§ **WRITTEN INSTRUCTION**: In the passage on data papers below, copy word for word the part from "This kind of" to "DOI and ORCID).".

§ **SELECTED TEXT**:
Chavan and Penev (2011, 7) describe a tool that “facilitates conversion of a metadata document into a traditional manuscript for submission to a journal” for biodiversity resource datasets. The human contribution is minimal if the metadata is standardized (with controlled vocabulary), exhaustive, and of sufficient quality: “Once the metadata are completed to the best of the author’s ability, a data paper manuscript can be generated automatically from these metadata using the automated tool […] The author checks the created manuscript and then submits it for publication in the data paper section through the online submission system of an appropriate […] journal”.
This kind of generated data papers can be further enhanced in different ways, such as “describing fitness for use of data resources (which) will increase the usability, verifiability and credibility of those resources”, persistent identifiers, an “interpretive analysis of the data (which) could include taxonomic, geospatial or temporal assessment of data and its potential of integration with other types of data resources” or the inclusion of “a taxonomic checklist and/or the data themselves”. Data papers represent a highly standardized type of publication, with a standard structure and a content which is largely defined in terms of metadata formats (such as DataCite Metadata Schema) and identifiers for datasets, persons etc. (such as DOI and ORCID).
The integrated workflow of data repositories and journal platforms described by Chavan and Penev (2011) requires shared standards and formats. Senderov, Georgiev and Penev (2016) provide an example of this data paper generation in the field of biodiversity. Their workflow relies on three key standards (RESTful API's for the web, Darwin Core and EML) and imports metadata into the ARPHA writing tool (AWT). In other words, and more generally spoken, as expressed by de Waard (2010, 9): “the boundary between a workflow tool, a data store, and a publishing platform blurs”.
Nevertheless, Schöpfel et al. (2019) could not find any invitation or guidelines concerning machine-based generation and/or automatic processing of data papers. Apparently, the publishers’ platforms do not support automatic ingestion of text files (via FTP of repository metadata or similar) but require manual deposits of manuscripts and authorship. Of course, this requirement does not exclude partly or complete machine-based generation of data papers upstream of the human deposit of manuscripts.

§ **DATASET CONTENT**:
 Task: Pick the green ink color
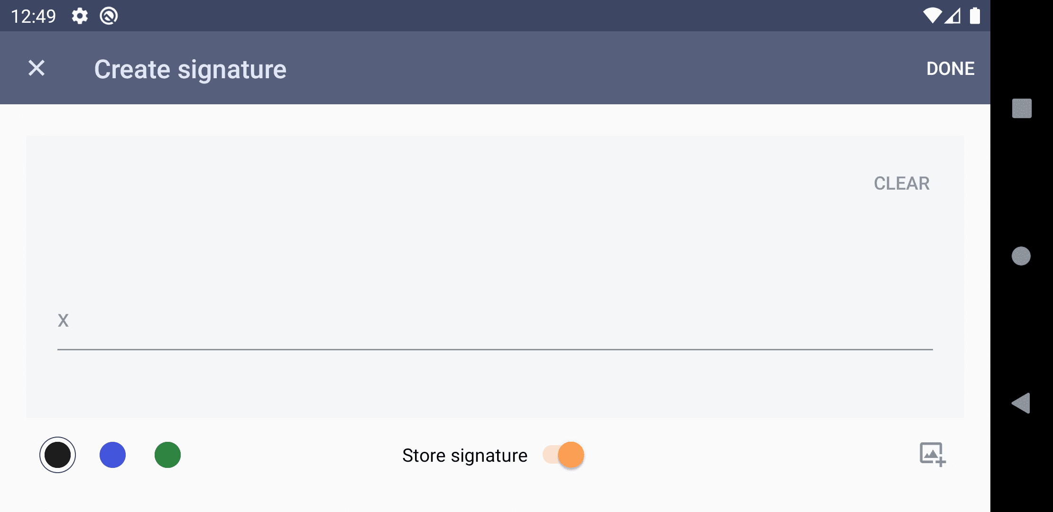[x=167, y=455]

§ **THE RESPONSE**:
This kind of generated data papers can be further enhanced in different ways, such as “describing fitness for use of data resources (which) will increase the usability, verifiability and credibility of those resources”, persistent identifiers, an “interpretive analysis of the data (which) could include taxonomic, geospatial or temporal assessment of data and its potential of integration with other types of data resources” or the inclusion of “a taxonomic checklist and/or the data themselves”. Data papers represent a highly standardized type of publication, with a standard structure and a content which is largely defined in terms of metadata formats (such as DataCite Metadata Schema) and identifiers for datasets, persons etc. (such as DOI and ORCID).